The increase occurred after a directive last July by the Pakistani civilian government, which is often at odds with the ISI, to its Washington embassy to expedite visas without supervision from the ISI or the Ministry of Interior, the senior ISI official said.
On the other hand, Pakistan has just arrested another U.S. citizen, this one a non-official American who lives and works in Peshawar.
The clampdown on American contractors by the Pakistani authorities appeared to be under way Friday with the arrest of an American citizen, Aaron Mark DeHaven, in the northwestern city of Peshawar.
The Peshawar police said Mr. DeHaven was detained because he had overstayed his business visa after his request for an extension last October was turned down.

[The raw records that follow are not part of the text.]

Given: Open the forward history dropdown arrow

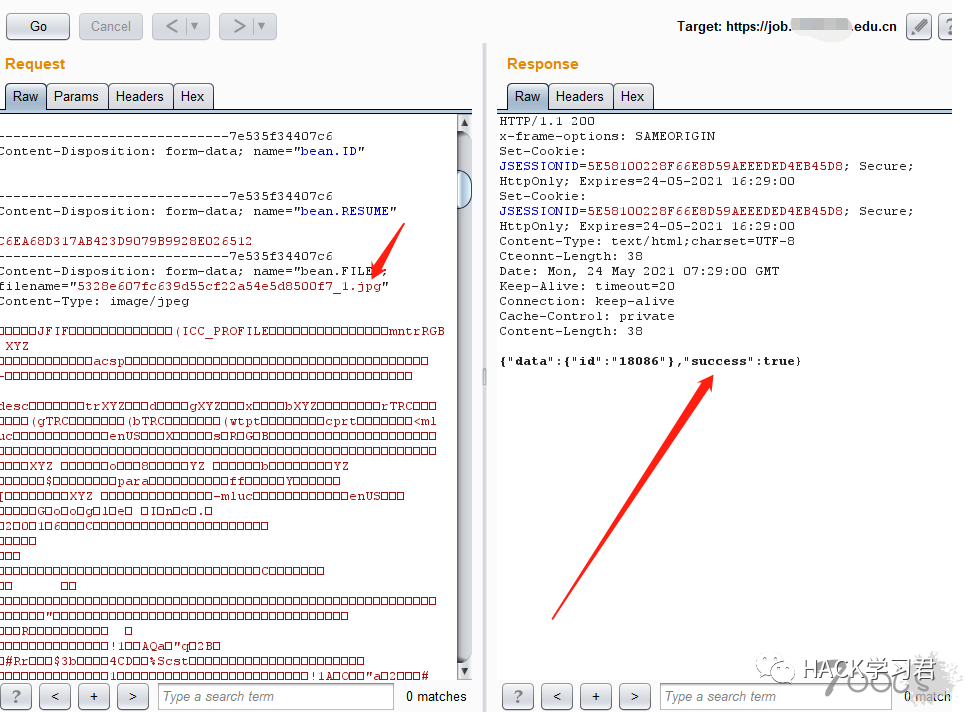Looking at the screenshot, I should pyautogui.click(x=263, y=27).
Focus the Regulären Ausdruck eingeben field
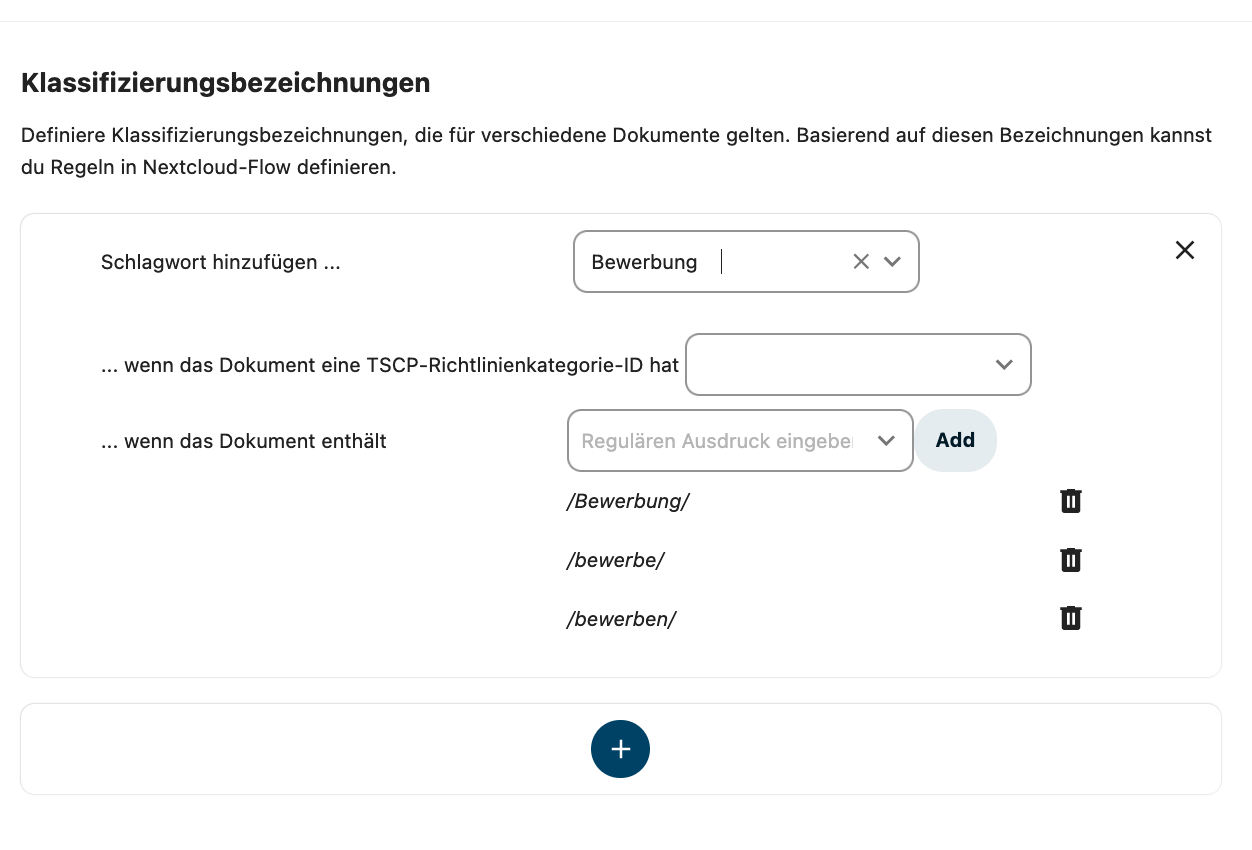Viewport: 1252px width, 850px height. pyautogui.click(x=717, y=441)
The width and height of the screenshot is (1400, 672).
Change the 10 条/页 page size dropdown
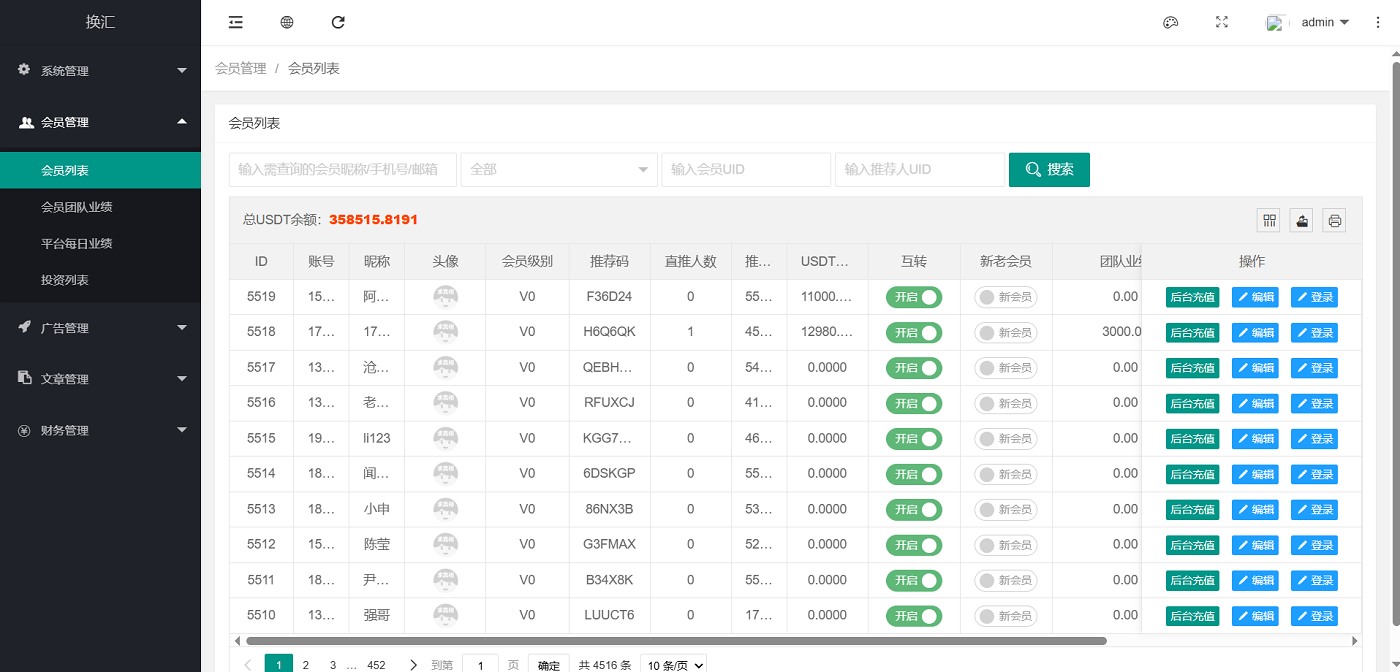pyautogui.click(x=673, y=665)
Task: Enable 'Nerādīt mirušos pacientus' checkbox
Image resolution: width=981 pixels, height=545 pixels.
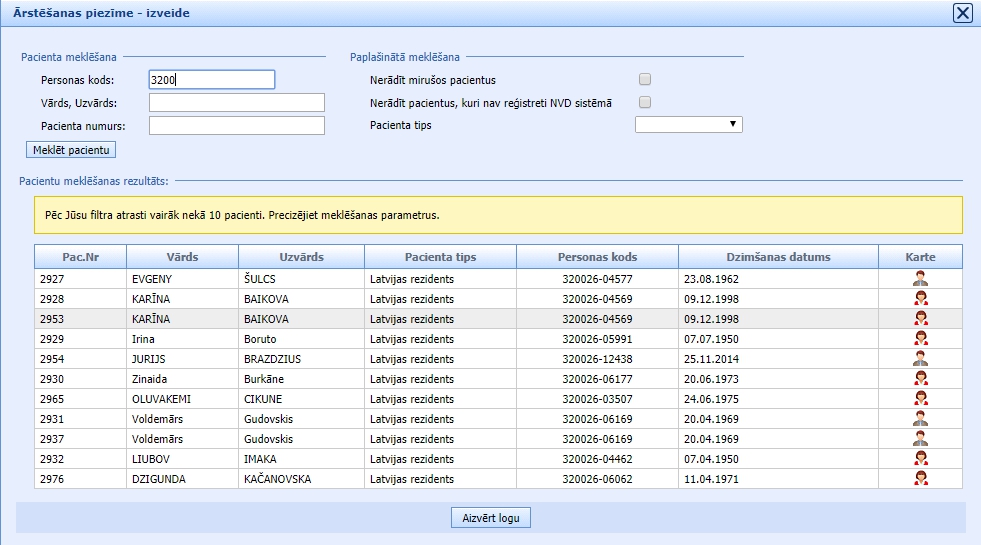Action: [645, 80]
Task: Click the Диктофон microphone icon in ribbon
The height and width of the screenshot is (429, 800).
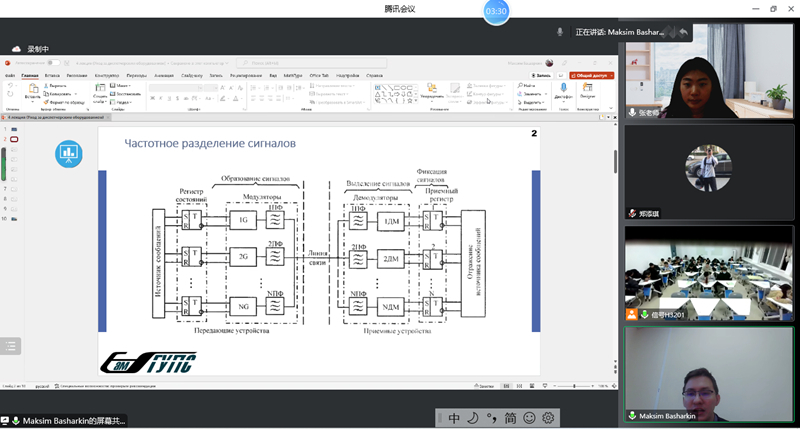Action: tap(563, 88)
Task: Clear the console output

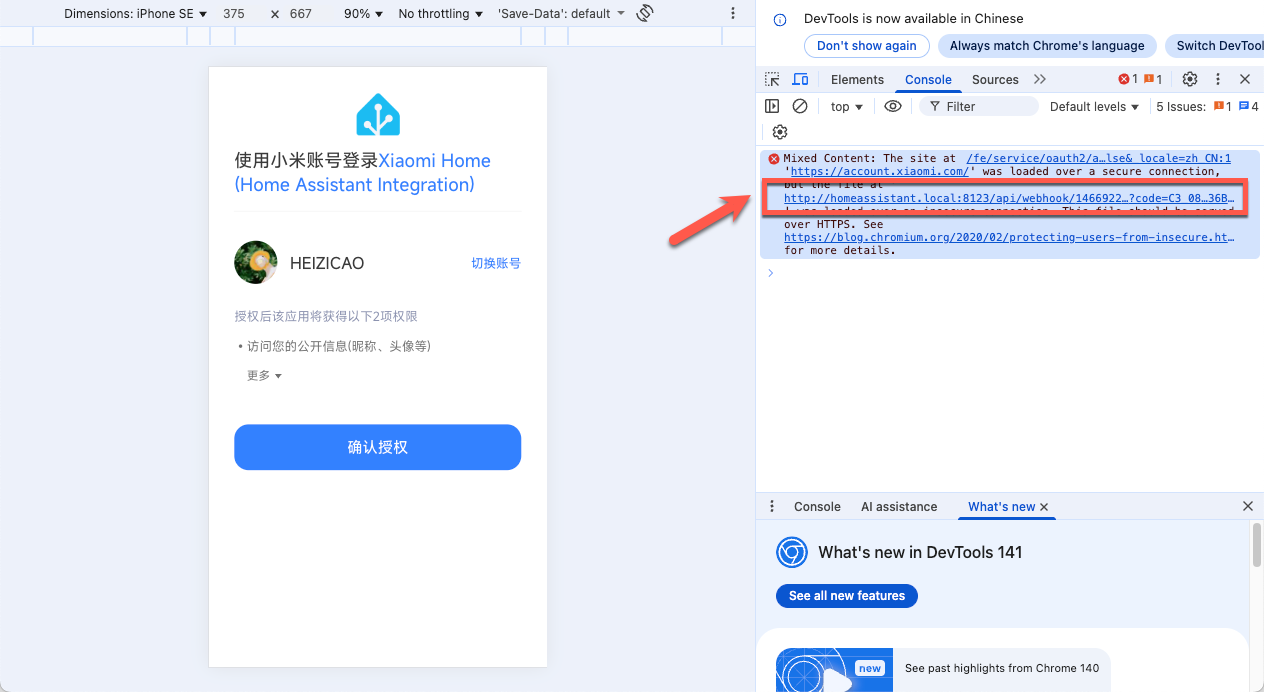Action: click(x=799, y=105)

There was no immediate accusation that Mr. DeHaven worked for the American government, a security official in Peshawar said. But the arrest of Mr. DeHaven, who is married to a Pakistani woman, appears to be a signal that the Pakistani authorities have decided to expel Americans they have doubts about.
The security official said Mr. DeHaven owned a firm, Catalyst Services in Peshawar, that rented houses for Americans in the city.
The American Embassy in Islamabad said in a statement that it did not have details about Mr. DeHaven but that it was arranging consular access for him through the Pakistani government.
During his first months in Pakistan in early 2010, Mr. Davis, the contractor for the C.I.A., was attached to the American Consulate in Peshawar and lived in a house with other Americans in an upscale neighborhood, according to Pakistani officials.
All of the U.S. Consulate personnel in Peshawar live in the same "upscale neighborhood," an area known as University Town. Apparently Mr. DeHaven works for a company that provides logistical support of some kind to one or more of the landlords we rent from. I suppose that association, plus his U.S. citizenship, was more than enough to put him under ISI scrutiny.